=== MATERIAL FOR THIS EXERCISE ===
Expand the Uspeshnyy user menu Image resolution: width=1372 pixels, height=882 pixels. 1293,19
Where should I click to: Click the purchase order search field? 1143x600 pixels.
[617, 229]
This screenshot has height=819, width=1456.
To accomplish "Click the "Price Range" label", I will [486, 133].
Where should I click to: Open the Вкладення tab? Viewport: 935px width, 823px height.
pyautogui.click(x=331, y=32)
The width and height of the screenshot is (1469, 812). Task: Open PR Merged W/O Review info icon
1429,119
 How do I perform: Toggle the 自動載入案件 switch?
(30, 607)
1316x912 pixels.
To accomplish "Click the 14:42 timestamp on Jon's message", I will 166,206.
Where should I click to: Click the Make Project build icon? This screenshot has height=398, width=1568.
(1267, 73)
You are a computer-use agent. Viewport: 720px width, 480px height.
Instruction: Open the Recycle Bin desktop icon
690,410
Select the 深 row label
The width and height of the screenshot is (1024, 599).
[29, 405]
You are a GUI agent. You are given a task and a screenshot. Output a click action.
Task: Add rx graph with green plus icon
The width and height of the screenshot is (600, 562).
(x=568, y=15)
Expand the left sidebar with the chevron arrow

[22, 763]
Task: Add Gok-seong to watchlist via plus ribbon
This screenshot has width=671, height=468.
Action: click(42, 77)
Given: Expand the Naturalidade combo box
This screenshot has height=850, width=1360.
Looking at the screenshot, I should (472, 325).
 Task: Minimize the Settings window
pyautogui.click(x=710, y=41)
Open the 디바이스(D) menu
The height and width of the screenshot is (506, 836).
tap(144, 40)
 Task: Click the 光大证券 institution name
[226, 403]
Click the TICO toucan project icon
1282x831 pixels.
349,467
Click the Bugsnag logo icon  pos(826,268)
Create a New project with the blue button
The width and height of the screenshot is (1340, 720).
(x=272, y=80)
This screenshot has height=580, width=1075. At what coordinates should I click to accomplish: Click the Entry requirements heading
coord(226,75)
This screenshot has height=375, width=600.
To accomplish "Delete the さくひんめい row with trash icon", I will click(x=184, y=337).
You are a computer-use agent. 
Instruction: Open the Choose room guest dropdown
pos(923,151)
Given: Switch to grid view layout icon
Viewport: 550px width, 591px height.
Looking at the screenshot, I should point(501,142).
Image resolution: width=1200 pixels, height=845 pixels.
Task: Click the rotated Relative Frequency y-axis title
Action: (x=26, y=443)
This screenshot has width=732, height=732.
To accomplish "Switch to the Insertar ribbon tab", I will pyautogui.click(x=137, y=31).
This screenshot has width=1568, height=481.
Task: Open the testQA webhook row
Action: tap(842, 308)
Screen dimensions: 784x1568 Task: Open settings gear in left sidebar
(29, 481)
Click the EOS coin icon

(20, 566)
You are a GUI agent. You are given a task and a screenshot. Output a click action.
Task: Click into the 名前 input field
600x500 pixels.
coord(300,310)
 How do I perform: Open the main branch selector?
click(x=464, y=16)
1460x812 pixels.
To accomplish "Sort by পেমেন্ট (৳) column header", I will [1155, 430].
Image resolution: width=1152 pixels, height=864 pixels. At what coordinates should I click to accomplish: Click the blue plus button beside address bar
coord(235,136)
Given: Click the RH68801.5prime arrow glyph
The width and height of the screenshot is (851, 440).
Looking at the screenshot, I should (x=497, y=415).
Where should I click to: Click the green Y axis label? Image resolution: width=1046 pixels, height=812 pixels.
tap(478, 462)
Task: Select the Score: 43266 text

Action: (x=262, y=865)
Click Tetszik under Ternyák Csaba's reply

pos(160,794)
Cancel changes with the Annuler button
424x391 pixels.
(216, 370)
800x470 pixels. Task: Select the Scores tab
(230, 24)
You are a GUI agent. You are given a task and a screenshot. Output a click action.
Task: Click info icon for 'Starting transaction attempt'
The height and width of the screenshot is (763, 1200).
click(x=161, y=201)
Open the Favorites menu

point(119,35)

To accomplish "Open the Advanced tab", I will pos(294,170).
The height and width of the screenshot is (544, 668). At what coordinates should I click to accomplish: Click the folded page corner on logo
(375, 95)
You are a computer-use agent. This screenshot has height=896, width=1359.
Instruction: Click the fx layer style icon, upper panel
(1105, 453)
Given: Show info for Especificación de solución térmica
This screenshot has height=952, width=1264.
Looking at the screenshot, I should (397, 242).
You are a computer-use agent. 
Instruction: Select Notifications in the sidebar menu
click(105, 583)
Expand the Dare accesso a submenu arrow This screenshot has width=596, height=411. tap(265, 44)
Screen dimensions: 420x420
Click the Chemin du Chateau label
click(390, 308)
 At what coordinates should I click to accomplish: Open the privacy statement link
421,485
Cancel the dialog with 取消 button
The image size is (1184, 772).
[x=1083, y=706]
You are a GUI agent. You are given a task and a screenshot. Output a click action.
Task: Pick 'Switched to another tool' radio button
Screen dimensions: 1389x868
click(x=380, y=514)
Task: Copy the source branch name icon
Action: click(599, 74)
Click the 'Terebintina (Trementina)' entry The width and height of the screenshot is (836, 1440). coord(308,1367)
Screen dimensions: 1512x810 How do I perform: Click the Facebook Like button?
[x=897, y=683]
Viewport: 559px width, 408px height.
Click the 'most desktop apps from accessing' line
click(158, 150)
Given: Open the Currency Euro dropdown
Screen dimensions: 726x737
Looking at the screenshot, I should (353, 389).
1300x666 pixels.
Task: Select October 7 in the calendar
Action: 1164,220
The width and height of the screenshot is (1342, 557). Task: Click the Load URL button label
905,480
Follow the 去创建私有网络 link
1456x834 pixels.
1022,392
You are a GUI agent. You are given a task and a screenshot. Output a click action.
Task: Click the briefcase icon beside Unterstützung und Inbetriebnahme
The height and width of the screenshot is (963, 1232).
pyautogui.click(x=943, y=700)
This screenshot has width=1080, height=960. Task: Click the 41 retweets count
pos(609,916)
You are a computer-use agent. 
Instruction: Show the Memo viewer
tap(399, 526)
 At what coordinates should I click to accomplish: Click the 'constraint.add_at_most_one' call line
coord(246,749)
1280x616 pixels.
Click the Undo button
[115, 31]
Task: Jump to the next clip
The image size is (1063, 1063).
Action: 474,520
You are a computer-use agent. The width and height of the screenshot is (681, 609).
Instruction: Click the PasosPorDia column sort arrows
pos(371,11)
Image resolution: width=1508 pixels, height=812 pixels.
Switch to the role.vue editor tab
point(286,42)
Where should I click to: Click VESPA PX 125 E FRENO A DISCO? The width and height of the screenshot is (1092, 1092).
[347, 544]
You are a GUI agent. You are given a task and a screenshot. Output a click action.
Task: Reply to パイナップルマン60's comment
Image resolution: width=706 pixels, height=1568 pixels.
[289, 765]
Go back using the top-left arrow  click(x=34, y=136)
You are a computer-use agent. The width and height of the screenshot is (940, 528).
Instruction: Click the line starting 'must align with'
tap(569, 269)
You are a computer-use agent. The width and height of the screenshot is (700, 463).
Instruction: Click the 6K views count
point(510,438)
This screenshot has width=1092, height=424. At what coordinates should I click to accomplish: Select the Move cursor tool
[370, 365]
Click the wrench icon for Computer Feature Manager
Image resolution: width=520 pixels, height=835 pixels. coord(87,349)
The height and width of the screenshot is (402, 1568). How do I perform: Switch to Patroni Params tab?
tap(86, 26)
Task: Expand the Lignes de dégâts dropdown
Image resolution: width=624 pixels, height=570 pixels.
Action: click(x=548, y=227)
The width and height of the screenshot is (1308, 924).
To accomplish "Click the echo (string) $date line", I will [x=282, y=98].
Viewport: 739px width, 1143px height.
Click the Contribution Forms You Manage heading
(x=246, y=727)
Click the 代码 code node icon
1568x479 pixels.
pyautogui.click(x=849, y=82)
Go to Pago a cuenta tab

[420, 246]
===
ASSIGNED TASK: Give the data again, exactly as it appears above.

ANSWER TO THIS TASK:
Expand the Uspeshnyy user menu Image resolution: width=1372 pixels, height=882 pixels. 1293,19
Where should I click to: Click the purchase order search field? 1143x600 pixels.
[617, 229]
This screenshot has height=819, width=1456.
To accomplish "Click the "Price Range" label", I will [486, 133].
Where should I click to: Open the Вкладення tab? Viewport: 935px width, 823px height.
pyautogui.click(x=331, y=32)
The width and height of the screenshot is (1469, 812). Task: Open PR Merged W/O Review info icon
1429,119
 How do I perform: Toggle the 自動載入案件 switch?
(30, 607)
1316x912 pixels.
To accomplish "Click the 14:42 timestamp on Jon's message", I will 166,206.
Where should I click to: Click the Make Project build icon? This screenshot has height=398, width=1568.
(1267, 73)
You are a computer-use agent. Viewport: 720px width, 480px height.
Instruction: Open the Recycle Bin desktop icon
690,410
Select the 深 row label
The width and height of the screenshot is (1024, 599).
[29, 405]
You are a GUI agent. You are given a task and a screenshot. Output a click action.
Task: Add rx graph with green plus icon
The width and height of the screenshot is (600, 562).
(x=568, y=15)
Expand the left sidebar with the chevron arrow

[22, 763]
Task: Add Gok-seong to watchlist via plus ribbon
This screenshot has width=671, height=468.
Action: click(42, 77)
Given: Expand the Naturalidade combo box
This screenshot has height=850, width=1360.
Looking at the screenshot, I should (472, 325).
 Task: Minimize the Settings window
pyautogui.click(x=710, y=41)
Open the 디바이스(D) menu
The height and width of the screenshot is (506, 836).
tap(144, 40)
 Task: Click the 光大证券 institution name
[226, 403]
Click the TICO toucan project icon
1282x831 pixels.
349,467
Click the Bugsnag logo icon  pos(826,268)
Create a New project with the blue button
The width and height of the screenshot is (1340, 720).
(x=272, y=80)
This screenshot has height=580, width=1075. At what coordinates should I click to accomplish: Click the Entry requirements heading
coord(226,75)
This screenshot has height=375, width=600.
To accomplish "Delete the さくひんめい row with trash icon", I will click(x=184, y=337).
You are a computer-use agent. 
Instruction: Open the Choose room guest dropdown
pos(923,151)
Given: Switch to grid view layout icon
Viewport: 550px width, 591px height.
Looking at the screenshot, I should point(501,142).
Image resolution: width=1200 pixels, height=845 pixels.
Task: Click the rotated Relative Frequency y-axis title
Action: (x=26, y=443)
This screenshot has width=732, height=732.
To accomplish "Switch to the Insertar ribbon tab", I will pyautogui.click(x=137, y=31).
This screenshot has width=1568, height=481.
Task: Open the testQA webhook row
Action: tap(842, 308)
Screen dimensions: 784x1568 Task: Open settings gear in left sidebar
(29, 481)
Click the EOS coin icon

(20, 566)
You are a GUI agent. You are given a task and a screenshot. Output a click action.
Task: Click into the 名前 input field
600x500 pixels.
coord(300,310)
 How do I perform: Open the main branch selector?
click(x=464, y=16)
1460x812 pixels.
To accomplish "Sort by পেমেন্ট (৳) column header", I will [1155, 430].
Image resolution: width=1152 pixels, height=864 pixels. At what coordinates should I click to accomplish: Click the blue plus button beside address bar
coord(235,136)
Given: Click the RH68801.5prime arrow glyph
The width and height of the screenshot is (851, 440).
Looking at the screenshot, I should (x=497, y=415).
Where should I click to: Click the green Y axis label? Image resolution: width=1046 pixels, height=812 pixels.
tap(478, 462)
Task: Select the Score: 43266 text

Action: (x=262, y=865)
Click Tetszik under Ternyák Csaba's reply

pos(160,794)
Cancel changes with the Annuler button
424x391 pixels.
(216, 370)
800x470 pixels. Task: Select the Scores tab
(230, 24)
You are a GUI agent. You are given a task and a screenshot. Output a click action.
Task: Click info icon for 'Starting transaction attempt'
The height and width of the screenshot is (763, 1200).
click(x=161, y=201)
Open the Favorites menu

point(119,35)

To accomplish "Open the Advanced tab", I will pos(294,170).
The height and width of the screenshot is (544, 668). At what coordinates should I click to accomplish: Click the folded page corner on logo
(375, 95)
You are a computer-use agent. This screenshot has height=896, width=1359.
Instruction: Click the fx layer style icon, upper panel
(1105, 453)
Given: Show info for Especificación de solución térmica
This screenshot has height=952, width=1264.
Looking at the screenshot, I should (397, 242).
You are a computer-use agent. 
Instruction: Select Notifications in the sidebar menu
click(105, 583)
Expand the Dare accesso a submenu arrow This screenshot has width=596, height=411. tap(265, 44)
Screen dimensions: 420x420
Click the Chemin du Chateau label
click(390, 308)
 At what coordinates should I click to accomplish: Open the privacy statement link
421,485
Cancel the dialog with 取消 button
The image size is (1184, 772).
[x=1083, y=706]
You are a GUI agent. You are given a task and a screenshot. Output a click action.
Task: Pick 'Switched to another tool' radio button
Screen dimensions: 1389x868
click(x=380, y=514)
Task: Copy the source branch name icon
Action: click(599, 74)
Click the 'Terebintina (Trementina)' entry The width and height of the screenshot is (836, 1440). coord(308,1367)
Screen dimensions: 1512x810 How do I perform: Click the Facebook Like button?
[x=897, y=683]
Viewport: 559px width, 408px height.
Click the 'most desktop apps from accessing' line
click(158, 150)
Given: Open the Currency Euro dropdown
Screen dimensions: 726x737
Looking at the screenshot, I should (353, 389).
1300x666 pixels.
Task: Select October 7 in the calendar
Action: 1164,220
The width and height of the screenshot is (1342, 557). Task: Click the Load URL button label
905,480
Follow the 去创建私有网络 link
1456x834 pixels.
1022,392
You are a GUI agent. You are given a task and a screenshot. Output a click action.
Task: Click the briefcase icon beside Unterstützung und Inbetriebnahme
The height and width of the screenshot is (963, 1232).
pyautogui.click(x=943, y=700)
This screenshot has width=1080, height=960. Task: Click the 41 retweets count
pos(609,916)
You are a computer-use agent. 
Instruction: Show the Memo viewer
tap(399, 526)
 At what coordinates should I click to accomplish: Click the 'constraint.add_at_most_one' call line
coord(246,749)
1280x616 pixels.
Click the Undo button
[115, 31]
Task: Jump to the next clip
The image size is (1063, 1063).
Action: 474,520
You are a computer-use agent. The width and height of the screenshot is (681, 609).
Instruction: Click the PasosPorDia column sort arrows
pos(371,11)
Image resolution: width=1508 pixels, height=812 pixels.
Switch to the role.vue editor tab
point(286,42)
Where should I click to: Click VESPA PX 125 E FRENO A DISCO? The width and height of the screenshot is (1092, 1092).
[347, 544]
You are a GUI agent. You are given a task and a screenshot. Output a click action.
Task: Reply to パイナップルマン60's comment
Image resolution: width=706 pixels, height=1568 pixels.
[289, 765]
Go back using the top-left arrow  click(x=34, y=136)
You are a computer-use agent. The width and height of the screenshot is (940, 528).
Instruction: Click the line starting 'must align with'
tap(569, 269)
You are a computer-use agent. The width and height of the screenshot is (700, 463).
Instruction: Click the 6K views count
point(510,438)
This screenshot has width=1092, height=424. At what coordinates should I click to accomplish: Select the Move cursor tool
[370, 365]
Click the wrench icon for Computer Feature Manager
Image resolution: width=520 pixels, height=835 pixels. coord(87,349)
The height and width of the screenshot is (402, 1568). How do I perform: Switch to Patroni Params tab?
tap(86, 26)
Task: Expand the Lignes de dégâts dropdown
Image resolution: width=624 pixels, height=570 pixels.
Action: click(x=548, y=227)
The width and height of the screenshot is (1308, 924).
To accomplish "Click the echo (string) $date line", I will [x=282, y=98].
Viewport: 739px width, 1143px height.
Click the Contribution Forms You Manage heading
(x=246, y=727)
Click the 代码 code node icon
1568x479 pixels.
pyautogui.click(x=849, y=82)
Go to Pago a cuenta tab

[420, 246]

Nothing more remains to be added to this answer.